Wagen wir zum Schluss einmal einen Blick in die Kristallkugel. 500 Fahrzeuge sollen gebaut werden. Vermutlich werden diese zu gegebener Zeit noch von einer Roadster-Version ergänzt, ebenso ist eine Supersport-Version denkbar. Und obwohl Bugatti ab Werk bereits alle Wünsche erfüllt, werden sicherlich eine Anzahl von Chiron den Weg zum Veredler ihres Vertrauens finden. Der Durchschnittspreis des Bugatti Veyron lag übrigens bei 2,3 Millionen Euro. Legt man hier einmal den Grundpreis von seinerzeit einer Million Euro zugrunde und skaliert es auf den Chiron hoch, dürfte sich der Durchschnittspreis hier bei knapp fünf Millionen Euro einpendeln.
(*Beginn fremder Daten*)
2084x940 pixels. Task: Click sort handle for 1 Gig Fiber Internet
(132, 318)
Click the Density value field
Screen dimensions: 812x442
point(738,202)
Wem jetzt das Wasser im Munde zusammen gelaufen ist, sollte sich sputen. Von den genannten 500 Fahrzeugen sind bereits fast 150 verkauft. Der Preis von 2,4 Millionen Euro netto schreckt hierbei sicherlich die wenigsten ab und man kann sich sicher sein, ein legendäres Stück Automobilgeschichte zu erwerben. Übrigens ist in diesem Preis auch ein Service namens "Flying Doctor" inklusive. Das heißt, dass im Fall der Fälle ein Servicemitarbeiter aus dem Werk direkt und jederzeit zu den anspruchsvollen Kunden fliegt. Natürlich handelt es sich dabei nicht nur um bloße Mechaniker. Die meisten der Flying Doctors sind ausgebildete Ingenieure. Auch hierbei merkt man, dass das Beste für den Bugatti-Kunden gerade gut genug ist.